Supplied information →

——

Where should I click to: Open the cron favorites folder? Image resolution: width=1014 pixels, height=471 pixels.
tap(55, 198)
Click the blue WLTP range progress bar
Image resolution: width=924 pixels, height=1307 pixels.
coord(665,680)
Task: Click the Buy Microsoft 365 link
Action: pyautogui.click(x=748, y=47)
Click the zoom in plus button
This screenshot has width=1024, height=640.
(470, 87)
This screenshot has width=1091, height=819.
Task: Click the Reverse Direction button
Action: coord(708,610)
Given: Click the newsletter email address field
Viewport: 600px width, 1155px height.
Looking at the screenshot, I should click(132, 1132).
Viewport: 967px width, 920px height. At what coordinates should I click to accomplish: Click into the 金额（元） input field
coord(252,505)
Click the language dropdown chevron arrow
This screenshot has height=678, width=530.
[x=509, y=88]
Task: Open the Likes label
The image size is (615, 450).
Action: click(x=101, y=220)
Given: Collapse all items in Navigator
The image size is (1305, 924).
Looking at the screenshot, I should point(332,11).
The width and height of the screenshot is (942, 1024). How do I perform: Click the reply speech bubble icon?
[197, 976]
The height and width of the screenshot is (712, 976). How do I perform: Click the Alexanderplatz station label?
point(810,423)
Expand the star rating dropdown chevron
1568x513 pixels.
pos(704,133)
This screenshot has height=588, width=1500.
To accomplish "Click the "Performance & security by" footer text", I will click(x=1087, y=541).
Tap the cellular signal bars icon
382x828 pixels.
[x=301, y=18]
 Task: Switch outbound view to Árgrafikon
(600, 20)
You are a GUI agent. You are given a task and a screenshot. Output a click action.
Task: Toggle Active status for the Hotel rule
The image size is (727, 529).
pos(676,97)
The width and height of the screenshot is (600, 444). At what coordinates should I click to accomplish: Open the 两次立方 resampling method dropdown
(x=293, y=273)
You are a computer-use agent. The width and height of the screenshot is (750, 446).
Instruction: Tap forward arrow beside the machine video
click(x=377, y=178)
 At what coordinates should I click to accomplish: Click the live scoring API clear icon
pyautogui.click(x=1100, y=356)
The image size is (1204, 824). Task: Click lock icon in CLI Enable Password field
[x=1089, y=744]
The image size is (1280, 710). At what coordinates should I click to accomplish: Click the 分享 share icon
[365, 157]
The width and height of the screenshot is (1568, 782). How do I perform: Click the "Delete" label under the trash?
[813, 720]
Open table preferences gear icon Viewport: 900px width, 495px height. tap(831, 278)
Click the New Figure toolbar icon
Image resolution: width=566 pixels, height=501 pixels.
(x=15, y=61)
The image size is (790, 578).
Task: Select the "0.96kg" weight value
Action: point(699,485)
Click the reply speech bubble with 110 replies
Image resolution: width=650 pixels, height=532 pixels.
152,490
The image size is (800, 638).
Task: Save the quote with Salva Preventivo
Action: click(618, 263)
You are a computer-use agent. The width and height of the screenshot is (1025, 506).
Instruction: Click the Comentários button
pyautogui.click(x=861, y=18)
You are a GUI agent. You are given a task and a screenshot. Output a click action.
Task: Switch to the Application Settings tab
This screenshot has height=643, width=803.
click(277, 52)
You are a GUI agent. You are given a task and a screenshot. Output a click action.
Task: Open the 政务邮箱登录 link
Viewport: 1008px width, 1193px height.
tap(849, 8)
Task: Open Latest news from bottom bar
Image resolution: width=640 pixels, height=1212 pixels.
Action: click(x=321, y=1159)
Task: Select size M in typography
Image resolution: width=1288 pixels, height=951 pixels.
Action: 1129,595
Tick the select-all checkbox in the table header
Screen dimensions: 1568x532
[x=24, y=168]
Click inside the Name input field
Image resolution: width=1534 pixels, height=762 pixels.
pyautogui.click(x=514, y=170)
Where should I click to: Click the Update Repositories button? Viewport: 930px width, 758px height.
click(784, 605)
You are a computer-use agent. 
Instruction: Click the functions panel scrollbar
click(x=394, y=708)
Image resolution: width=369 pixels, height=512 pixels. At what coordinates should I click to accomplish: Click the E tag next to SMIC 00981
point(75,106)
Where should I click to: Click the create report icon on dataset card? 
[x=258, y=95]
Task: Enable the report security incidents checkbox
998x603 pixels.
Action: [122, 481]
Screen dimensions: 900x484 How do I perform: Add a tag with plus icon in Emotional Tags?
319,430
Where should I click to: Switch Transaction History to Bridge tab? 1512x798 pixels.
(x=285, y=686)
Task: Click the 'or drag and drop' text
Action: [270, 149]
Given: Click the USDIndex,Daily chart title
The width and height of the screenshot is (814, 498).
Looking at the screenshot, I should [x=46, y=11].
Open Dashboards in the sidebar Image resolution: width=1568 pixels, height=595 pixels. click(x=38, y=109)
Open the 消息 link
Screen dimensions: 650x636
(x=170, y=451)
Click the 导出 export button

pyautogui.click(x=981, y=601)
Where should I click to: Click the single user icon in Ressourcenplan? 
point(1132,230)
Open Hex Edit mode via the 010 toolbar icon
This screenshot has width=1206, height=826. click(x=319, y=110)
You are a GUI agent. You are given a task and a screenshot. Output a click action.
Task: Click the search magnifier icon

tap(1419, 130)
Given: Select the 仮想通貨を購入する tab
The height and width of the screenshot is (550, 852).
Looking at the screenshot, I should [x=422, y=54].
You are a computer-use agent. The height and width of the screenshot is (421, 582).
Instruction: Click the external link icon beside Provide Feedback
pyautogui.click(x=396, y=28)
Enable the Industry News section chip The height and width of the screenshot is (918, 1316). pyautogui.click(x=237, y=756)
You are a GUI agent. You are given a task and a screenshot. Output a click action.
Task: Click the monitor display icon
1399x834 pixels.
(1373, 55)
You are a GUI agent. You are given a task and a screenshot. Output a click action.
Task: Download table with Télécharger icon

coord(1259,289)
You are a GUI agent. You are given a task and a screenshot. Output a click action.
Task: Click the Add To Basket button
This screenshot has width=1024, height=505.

——

Task goal → Could you repeat exactly the lines in the listing above from the one with "Image resolution: width=566" down to the one with "Click the reply speech bubble with"? Include both of those lines.

Written answer →
Image resolution: width=566 pixels, height=501 pixels.
(x=15, y=61)
The image size is (790, 578).
Task: Select the "0.96kg" weight value
Action: point(699,485)
Click the reply speech bubble with 110 replies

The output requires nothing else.